Work to be completed
Exact repetition of the data is the whole task.

--*--

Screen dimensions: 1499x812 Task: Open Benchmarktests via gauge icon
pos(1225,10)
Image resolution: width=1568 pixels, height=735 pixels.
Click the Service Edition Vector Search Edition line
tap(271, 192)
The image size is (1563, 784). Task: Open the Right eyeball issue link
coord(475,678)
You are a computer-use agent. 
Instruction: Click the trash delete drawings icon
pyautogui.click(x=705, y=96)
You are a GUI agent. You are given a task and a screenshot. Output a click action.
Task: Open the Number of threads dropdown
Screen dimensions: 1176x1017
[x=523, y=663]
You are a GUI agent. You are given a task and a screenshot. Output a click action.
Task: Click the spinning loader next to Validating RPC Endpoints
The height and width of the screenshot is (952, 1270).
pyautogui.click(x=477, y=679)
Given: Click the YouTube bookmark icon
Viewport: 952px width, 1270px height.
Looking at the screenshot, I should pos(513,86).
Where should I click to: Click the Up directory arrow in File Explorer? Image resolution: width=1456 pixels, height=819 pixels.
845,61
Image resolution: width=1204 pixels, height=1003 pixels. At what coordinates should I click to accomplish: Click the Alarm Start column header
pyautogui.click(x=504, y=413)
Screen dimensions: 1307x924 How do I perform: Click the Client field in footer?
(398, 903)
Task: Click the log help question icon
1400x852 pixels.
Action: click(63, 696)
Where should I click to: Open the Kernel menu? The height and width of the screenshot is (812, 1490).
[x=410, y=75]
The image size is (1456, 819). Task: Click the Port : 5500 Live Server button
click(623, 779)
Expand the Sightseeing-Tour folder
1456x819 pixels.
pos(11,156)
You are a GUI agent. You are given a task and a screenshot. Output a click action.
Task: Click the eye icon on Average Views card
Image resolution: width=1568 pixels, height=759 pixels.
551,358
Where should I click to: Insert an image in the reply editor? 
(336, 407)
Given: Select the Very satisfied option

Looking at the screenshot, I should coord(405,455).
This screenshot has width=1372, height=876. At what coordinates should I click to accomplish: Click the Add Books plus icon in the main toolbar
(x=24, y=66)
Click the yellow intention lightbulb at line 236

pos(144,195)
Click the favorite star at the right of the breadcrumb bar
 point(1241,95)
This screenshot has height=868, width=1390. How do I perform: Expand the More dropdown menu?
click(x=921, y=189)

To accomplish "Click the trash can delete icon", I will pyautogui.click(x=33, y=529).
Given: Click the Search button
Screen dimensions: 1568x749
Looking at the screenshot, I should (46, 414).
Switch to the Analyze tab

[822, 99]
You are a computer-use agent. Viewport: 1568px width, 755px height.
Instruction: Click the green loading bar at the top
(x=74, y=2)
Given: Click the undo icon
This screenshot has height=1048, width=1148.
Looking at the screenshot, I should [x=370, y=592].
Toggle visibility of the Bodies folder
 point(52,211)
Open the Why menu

--*--

Worked solution
Screen dimensions: 1499x812 Task: Open Benchmarktests via gauge icon
pos(1225,10)
Image resolution: width=1568 pixels, height=735 pixels.
Click the Service Edition Vector Search Edition line
tap(271, 192)
The image size is (1563, 784). Task: Open the Right eyeball issue link
coord(475,678)
You are a computer-use agent. 
Instruction: Click the trash delete drawings icon
pyautogui.click(x=705, y=96)
You are a GUI agent. You are given a task and a screenshot. Output a click action.
Task: Open the Number of threads dropdown
Screen dimensions: 1176x1017
[x=523, y=663]
You are a GUI agent. You are given a task and a screenshot. Output a click action.
Task: Click the spinning loader next to Validating RPC Endpoints
The height and width of the screenshot is (952, 1270).
pyautogui.click(x=477, y=679)
Given: Click the YouTube bookmark icon
Viewport: 952px width, 1270px height.
Looking at the screenshot, I should pos(513,86).
Where should I click to: Click the Up directory arrow in File Explorer? Image resolution: width=1456 pixels, height=819 pixels.
845,61
Image resolution: width=1204 pixels, height=1003 pixels. At what coordinates should I click to accomplish: Click the Alarm Start column header
pyautogui.click(x=504, y=413)
Screen dimensions: 1307x924 How do I perform: Click the Client field in footer?
(398, 903)
Task: Click the log help question icon
1400x852 pixels.
Action: click(63, 696)
Where should I click to: Open the Kernel menu? The height and width of the screenshot is (812, 1490).
[x=410, y=75]
The image size is (1456, 819). Task: Click the Port : 5500 Live Server button
click(623, 779)
Expand the Sightseeing-Tour folder
1456x819 pixels.
pos(11,156)
You are a GUI agent. You are given a task and a screenshot. Output a click action.
Task: Click the eye icon on Average Views card
Image resolution: width=1568 pixels, height=759 pixels.
551,358
Where should I click to: Insert an image in the reply editor? 
(336, 407)
Given: Select the Very satisfied option

Looking at the screenshot, I should coord(405,455).
This screenshot has width=1372, height=876. At what coordinates should I click to accomplish: Click the Add Books plus icon in the main toolbar
(x=24, y=66)
Click the yellow intention lightbulb at line 236

pos(144,195)
Click the favorite star at the right of the breadcrumb bar
 point(1241,95)
This screenshot has height=868, width=1390. How do I perform: Expand the More dropdown menu?
click(x=921, y=189)

To accomplish "Click the trash can delete icon", I will pyautogui.click(x=33, y=529).
Given: Click the Search button
Screen dimensions: 1568x749
Looking at the screenshot, I should (46, 414).
Switch to the Analyze tab

[822, 99]
You are a computer-use agent. Viewport: 1568px width, 755px height.
Instruction: Click the green loading bar at the top
(x=74, y=2)
Given: Click the undo icon
This screenshot has height=1048, width=1148.
Looking at the screenshot, I should [x=370, y=592].
Toggle visibility of the Bodies folder
 point(52,211)
Open the Why menu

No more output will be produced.